The metric tiles show "—" until live sim data arrives, so a "0 kt / 0.00 g" reading is never confused for telemetry. The panel refreshes at roughly 20 Hz — the UI is a decimated view of the 50 Hz control loop underneath.

Effect groups card

Below the flight-state panel sits a dedicated card with one quick-mute checkbox per force-model family:

  • Stick feel — baseline spring, G-load stiffness, trim centre, dynamic deadband, rate damping, control-edge feel, and stick drop.
  • Engine — powerplant vibration. Uses the sim's per-engine vibration value when it reports one (turboprops, jets), else falls back to an RPM-driven ramp.
  • Airframe — stall, stall stick-shaker, overspeed, Mach, spoiler, flap, gear, and turbulence buffets.
  • Ground — runway rumble, brake shudder, touchdown thump, gear bumps, reverse rumble, nosewheel shimmy, and the ground-acceleration pitch cue.
  • Mechanical — gear-deploy and flap-step one-shots. Held effects show as held rather than constantly active.
  • Autopilot — spring-centre following while the AP is commanding the aircraft.

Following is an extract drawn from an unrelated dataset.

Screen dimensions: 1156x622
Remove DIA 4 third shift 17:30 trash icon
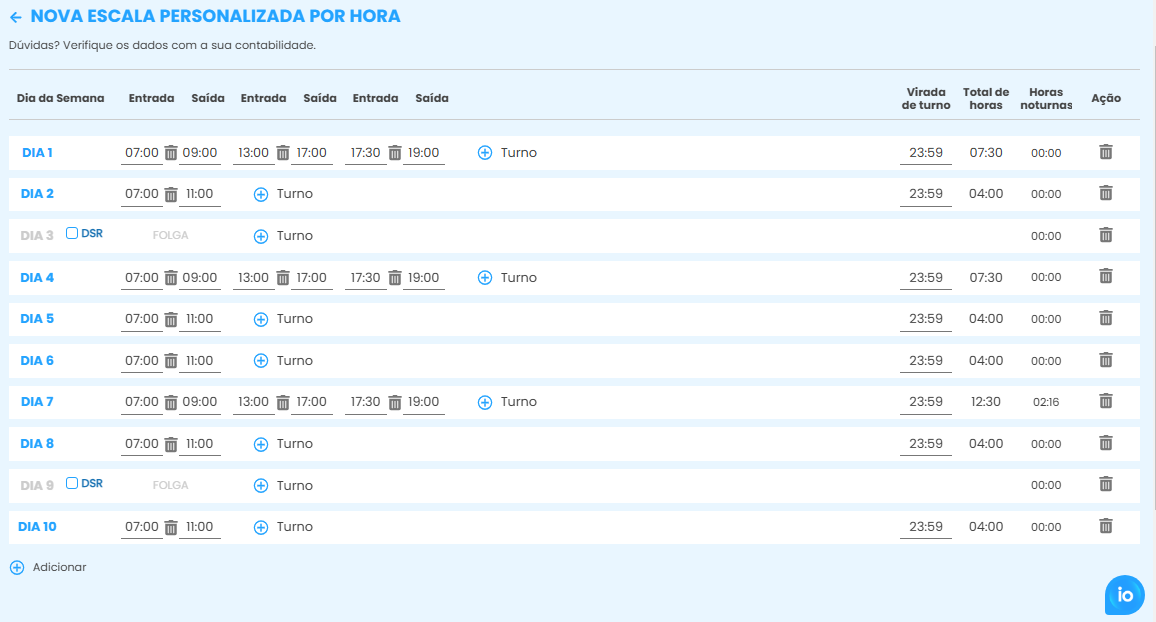395,277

These are quick-mute controls for in-flight A/B comparisons. If engine rumble masks a buffet you are tuning, untick it, fly the same manoeuvre, then turn it back on. Toggling a group does not change the per-effect gains on the Tuning page; it gates that group's contribution in the active profile.

Stick activity panel

The right side explains what the bridge is sending on this tick. The headline names the strongest dynamic contributors, the stacked activity bar groups them by family, and the large activity number gives a quick sense of how busy the stick should feel.

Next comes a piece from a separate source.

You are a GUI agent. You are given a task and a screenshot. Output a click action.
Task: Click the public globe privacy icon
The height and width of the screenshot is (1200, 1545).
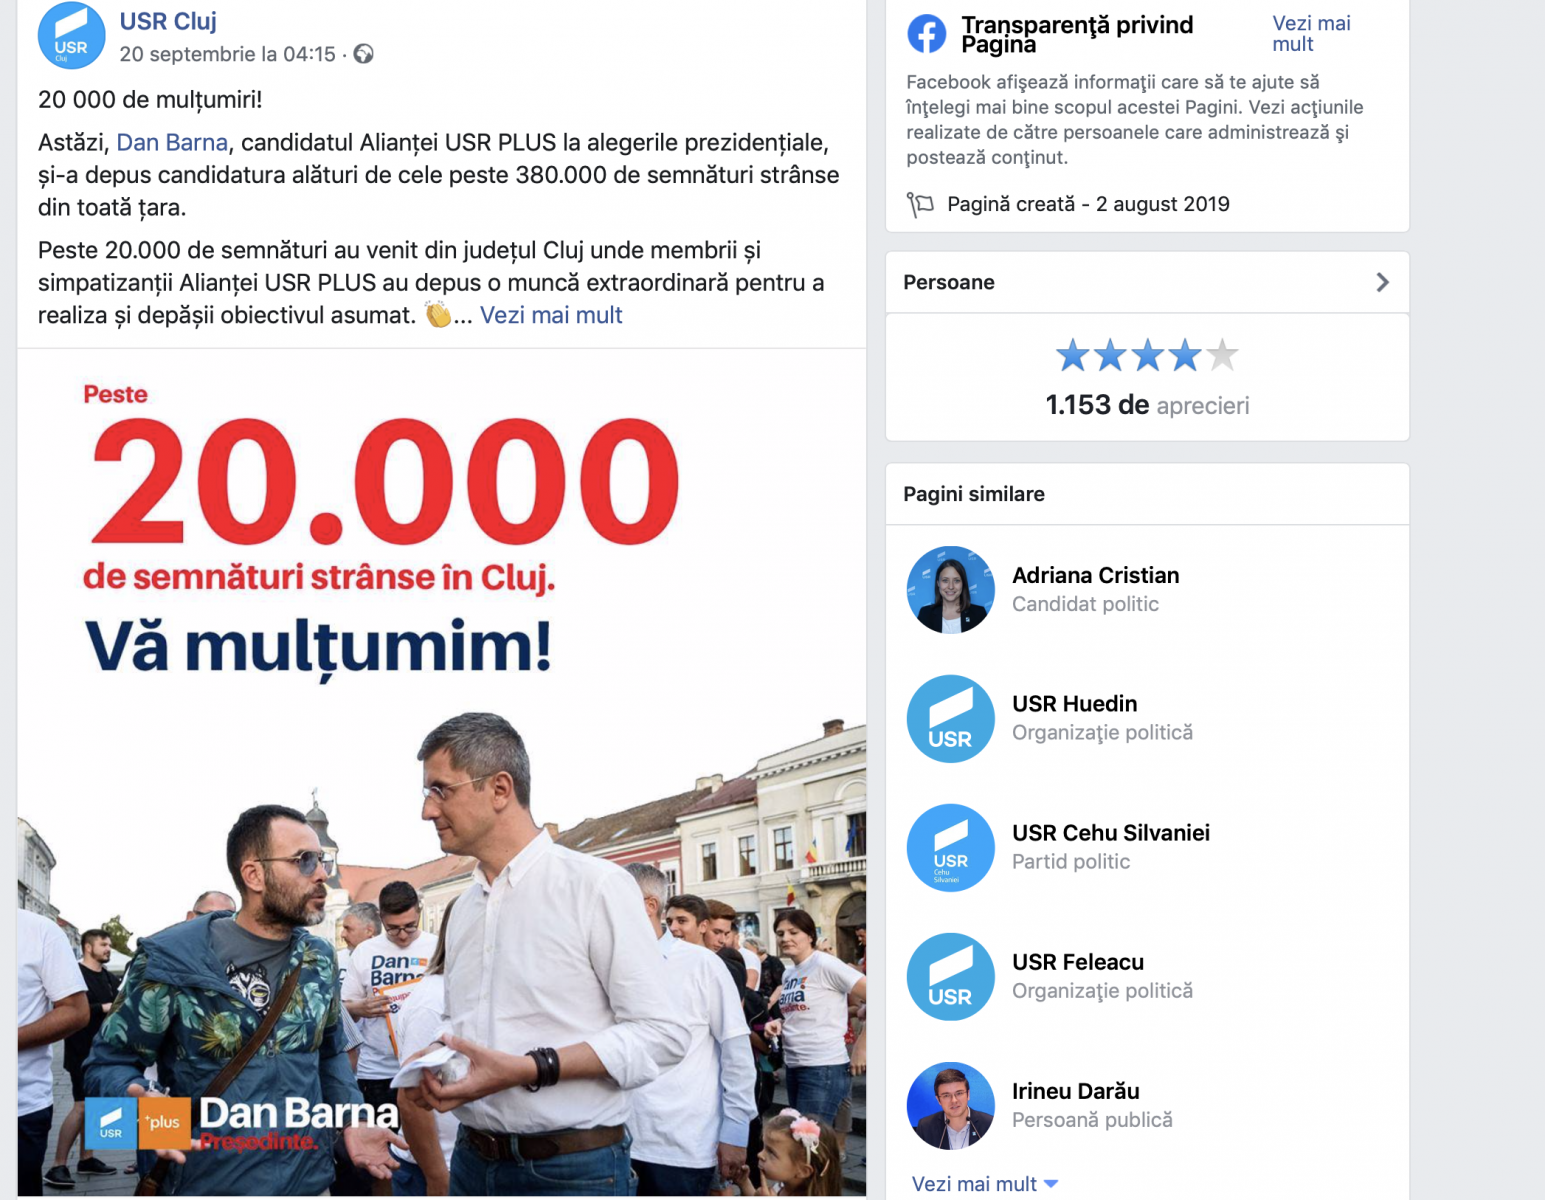[364, 54]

The baseline centring spring is treated separately from dynamic effects. You will usually feel spring centring even when no rumble, buffet, or axis-load channel is active. That is why the active channel list focuses on changes above the baseline: trim centre, G-load spring changes, airspeed-loaded pitch / roll, engine rumble, ground roll, buffets, and mechanical one-shots.

Active channels are shown as chips in a 3-wide grid: cool/blue for stick-feel + aero-drag channels (axis load, spring centre, rate damp, sideslip, flap/spoiler/gear drag, propwash, ground-acceleration pitch cue), warm/orange for engine + ground + airframe buffets (engine rumble, runway, brakes, reverse, nosewheel shimmy, stall / stall-shaker / overspeed / Mach / spoiler / flap / gear buffets, turbulence), and warm-held for the mechanical one-shots (touchdown, gear deploy, flap step). Every chip is pre-populated muted at app launch so you can see the full force model up front; chips "wake up" as their channel crosses the activation threshold.

The per-aircraft control-system feel (Manual / Hydraulic-boosted / Fly-by-wire) is not a chip of its own — it lives on the Tuning page and reshapes the existing spring and aero-load channels (and, on Fly-by-wire, quiets engine rumble and the stall shaker on the stick).

Axis load shows the signed pitch and roll constant forces after the force model has summed them. Centring spring shows the current spring coefficient, deadband, and pitch / roll centre. If MSFS is paused, dynamic forces go quiet and this section should settle to a neutral default spring rather than going limp.

Operational strip

Arming, connection state, mode, profile switching, and Save stay in the persistent top status strip. They are not Dashboard-only controls:

  • ARM gauge — top strip, centre. Click to arm / disarm. See Arming the stick.
  • SIM / DEVICE / MODE lamps — top strip. Each is colour-coded; if the stick stops working, the lamp that is red tells you why.
  • Profile picker + Tune / Save button — top strip, right side. The active profile is highlighted in the picker; the Save button shows up whenever you have unsaved tuning changes.

What the Dashboard does NOT do

The Dashboard is not a replacement for Tuning. It shows what is happening and lets you mute groups quickly, but per-effect gains stay on Tuning. To manage a large profile library, use Profiles. To diagnose a connection issue, use the Support page.